A third player in the peer-to-peer energy trading field is LO3 energy. In contrast to Powerledger, Grid+ and over 1,500 other blockchain start-ups they did not start off their journey with a token sale or ICO. Instead they started with proving how blockchain could enable peer-to-peer energy trading in a pilot project in Brooklyn. Backed by investments of Siemens and Centrica, their pilot project became successful enough to cross the Atlantic Ocean and land in Europe. Their recently announced token Exergy (XRG) is definitely one to keep an eye on for 2018.

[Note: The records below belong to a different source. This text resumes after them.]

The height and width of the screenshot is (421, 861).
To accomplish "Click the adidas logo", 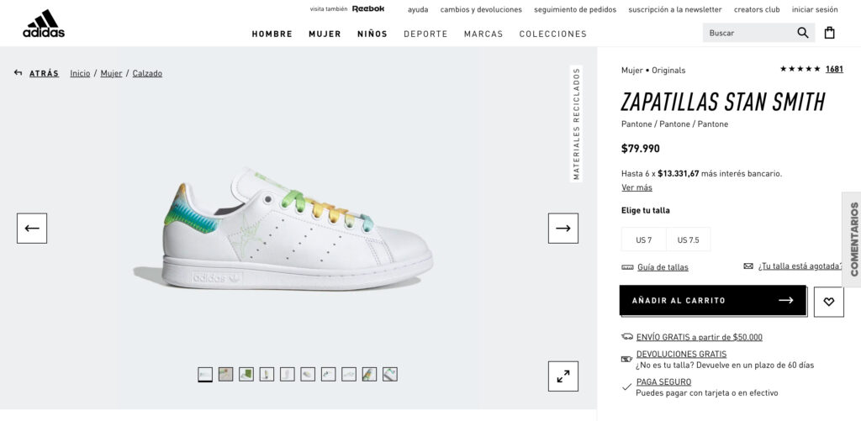I will click(x=44, y=24).
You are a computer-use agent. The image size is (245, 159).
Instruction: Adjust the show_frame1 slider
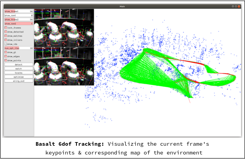pos(19,11)
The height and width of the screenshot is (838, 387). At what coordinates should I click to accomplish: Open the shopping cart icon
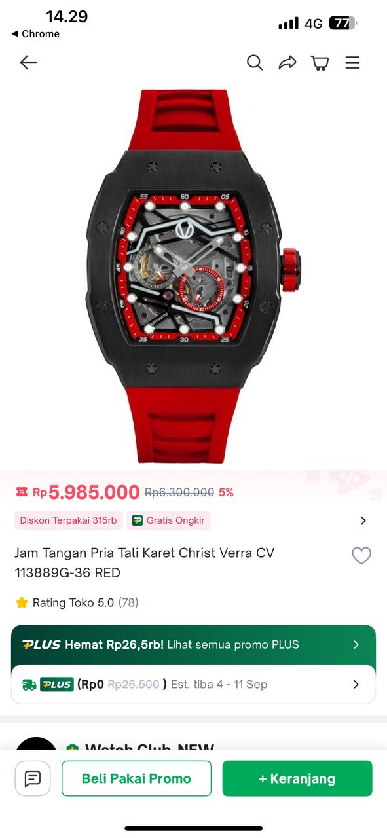click(x=320, y=62)
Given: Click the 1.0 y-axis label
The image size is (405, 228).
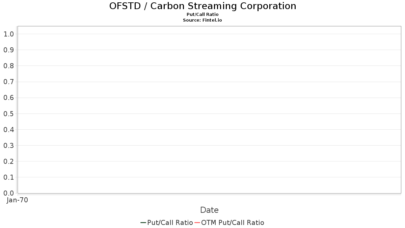Looking at the screenshot, I should pyautogui.click(x=8, y=34).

Brooklyn Microgrid, Photo: LO3 Energy
Where the aforementioned three companies aim to use blockchain for residential peer-to-peer trading, software & IT company Ponton is looking to disrupt wholesale energy trading with their Enerchain project. After the first energy trade over blockchain on the European Utility Week in November 2016, 2017 did not deliver that much new bits of spectacular news for the Enerchain Project. However, with 35 utilities involved in the project, including giants such as Enel and Engie, Enerchain might be one of the main projects to look out for in 2018.

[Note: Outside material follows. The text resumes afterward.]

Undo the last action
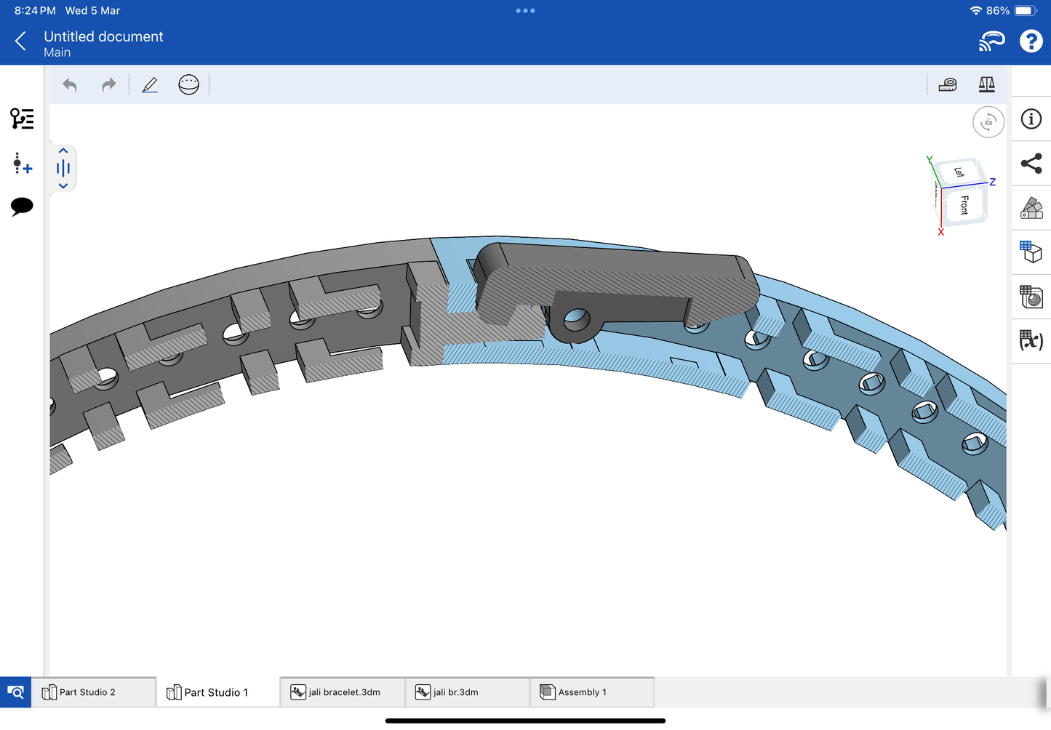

As mentioned above, the demand for energy flexibility is growing and expected to grow exponentially in the coming years. Dutch-German TSO TenneT explored the potential that blockchain holds to contribute to solutions for this. In Germany they partnered with Sonnen to use residential battery storage as a buffer to absorb overloads of energy from the North-German wind power farms. This system proved useful for the limitation of the expensive curtailment of wind turbines. The blockchain presents the operator from TenneT with a comprehensive view of the available pool of flexibility. In The Netherlands they partnered with innovative energy utility Vandebron, using the charging of electric vehicles to balance the grid in case of mismatches between energy supply and demand. The blockchain enables each car to participate by recording their availability and their action in response to signals from TenneT.
One of the most promising start-ups anticipating on the rising demand for flexibility is Electron. This UK-based start-up received government funding to scale their Flexibility Trading Platform. Their huge potential market and their strong team, including reputable energy professionals Paul Massara and Jon Ferris, make Electron one of the major start-ups to pay attention to in 2018.
Perhaps one of the most interesting developments of 2017 was the formation of The Energy Web Foundation. Founding partners Rocky Mountain Institute and Grid Singularity aimed to launch a new energy-focused blockchain platform (“Energy Web Platform”) that provides the functionalities needed to implement various use cases for the energy sector. With powerful affiliates such as Engie, Shell and Innogy this platform may very well become one of the pillars of a post-energy transition era. For 2018 it will be interesting to see how their test network Tobalaba is received and if there will be an announcement of a token sale.
This was just a snapshot of all blockchain activity in the energy sector. Many more projects are running or about to be launched. It is impossible to say what exactly future will entail. WePower for example might outperform Powerledger and Grid+ with their token sale in 2018. The Energy Coin Foundation could very well be an unforeseen but serious competitor for The Energy Web Foundation. Others, such as Bluenote, will try to find new use cases for blockchain in the energy sector. The interesting thing about all these blockchain projects is that nobody knows who the winners will be or even if there will be any winners. On first sight blockchain and energy look like a perfect match, but in a highly regulated, complex industry full of powerful players, things are not always what they seem.